Problem to solve
Give the entries again, word for word.

Dataset excerpts
BEGIN
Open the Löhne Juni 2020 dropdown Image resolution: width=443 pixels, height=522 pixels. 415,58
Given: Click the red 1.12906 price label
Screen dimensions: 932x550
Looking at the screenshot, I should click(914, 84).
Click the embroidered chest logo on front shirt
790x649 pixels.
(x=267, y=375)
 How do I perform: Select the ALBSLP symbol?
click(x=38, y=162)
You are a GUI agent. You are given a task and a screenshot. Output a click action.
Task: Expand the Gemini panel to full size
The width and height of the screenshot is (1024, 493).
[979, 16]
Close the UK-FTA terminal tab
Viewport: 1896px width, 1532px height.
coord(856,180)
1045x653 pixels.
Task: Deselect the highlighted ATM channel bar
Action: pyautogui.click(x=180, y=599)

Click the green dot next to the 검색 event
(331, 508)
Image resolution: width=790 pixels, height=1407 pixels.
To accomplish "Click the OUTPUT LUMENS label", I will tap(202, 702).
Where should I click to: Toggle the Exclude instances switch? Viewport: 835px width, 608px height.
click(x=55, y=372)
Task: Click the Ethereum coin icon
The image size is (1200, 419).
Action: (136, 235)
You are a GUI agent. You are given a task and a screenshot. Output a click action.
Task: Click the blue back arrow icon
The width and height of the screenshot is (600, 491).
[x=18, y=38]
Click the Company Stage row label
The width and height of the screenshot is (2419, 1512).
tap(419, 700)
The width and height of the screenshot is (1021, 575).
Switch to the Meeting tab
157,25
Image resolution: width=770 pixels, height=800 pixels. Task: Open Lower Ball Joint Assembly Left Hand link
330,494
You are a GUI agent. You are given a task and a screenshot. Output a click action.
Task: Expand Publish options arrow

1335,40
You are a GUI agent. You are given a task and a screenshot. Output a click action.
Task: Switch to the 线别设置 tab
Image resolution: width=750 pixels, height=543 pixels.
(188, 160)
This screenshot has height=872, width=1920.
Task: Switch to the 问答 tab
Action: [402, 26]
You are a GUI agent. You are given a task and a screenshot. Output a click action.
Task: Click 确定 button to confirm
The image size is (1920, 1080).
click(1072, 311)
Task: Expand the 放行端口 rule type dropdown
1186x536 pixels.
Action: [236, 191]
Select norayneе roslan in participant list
END
Response
Open the Löhne Juni 2020 dropdown Image resolution: width=443 pixels, height=522 pixels. 415,58
Given: Click the red 1.12906 price label
Screen dimensions: 932x550
Looking at the screenshot, I should click(914, 84).
Click the embroidered chest logo on front shirt
790x649 pixels.
(x=267, y=375)
 How do I perform: Select the ALBSLP symbol?
click(x=38, y=162)
You are a GUI agent. You are given a task and a screenshot. Output a click action.
Task: Expand the Gemini panel to full size
The width and height of the screenshot is (1024, 493).
[979, 16]
Close the UK-FTA terminal tab
Viewport: 1896px width, 1532px height.
coord(856,180)
1045x653 pixels.
Task: Deselect the highlighted ATM channel bar
Action: pyautogui.click(x=180, y=599)

Click the green dot next to the 검색 event
(331, 508)
Image resolution: width=790 pixels, height=1407 pixels.
To accomplish "Click the OUTPUT LUMENS label", I will tap(202, 702).
Where should I click to: Toggle the Exclude instances switch? Viewport: 835px width, 608px height.
click(x=55, y=372)
Task: Click the Ethereum coin icon
The image size is (1200, 419).
Action: (136, 235)
You are a GUI agent. You are given a task and a screenshot. Output a click action.
Task: Click the blue back arrow icon
The width and height of the screenshot is (600, 491).
[x=18, y=38]
Click the Company Stage row label
The width and height of the screenshot is (2419, 1512).
tap(419, 700)
The width and height of the screenshot is (1021, 575).
Switch to the Meeting tab
157,25
Image resolution: width=770 pixels, height=800 pixels. Task: Open Lower Ball Joint Assembly Left Hand link
330,494
You are a GUI agent. You are given a task and a screenshot. Output a click action.
Task: Expand Publish options arrow

1335,40
You are a GUI agent. You are given a task and a screenshot. Output a click action.
Task: Switch to the 线别设置 tab
Image resolution: width=750 pixels, height=543 pixels.
(188, 160)
This screenshot has height=872, width=1920.
Task: Switch to the 问答 tab
Action: [402, 26]
You are a GUI agent. You are given a task and a screenshot. Output a click action.
Task: Click 确定 button to confirm
The image size is (1920, 1080).
click(1072, 311)
Task: Expand the 放行端口 rule type dropdown
1186x536 pixels.
Action: [236, 191]
Select norayneе roslan in participant list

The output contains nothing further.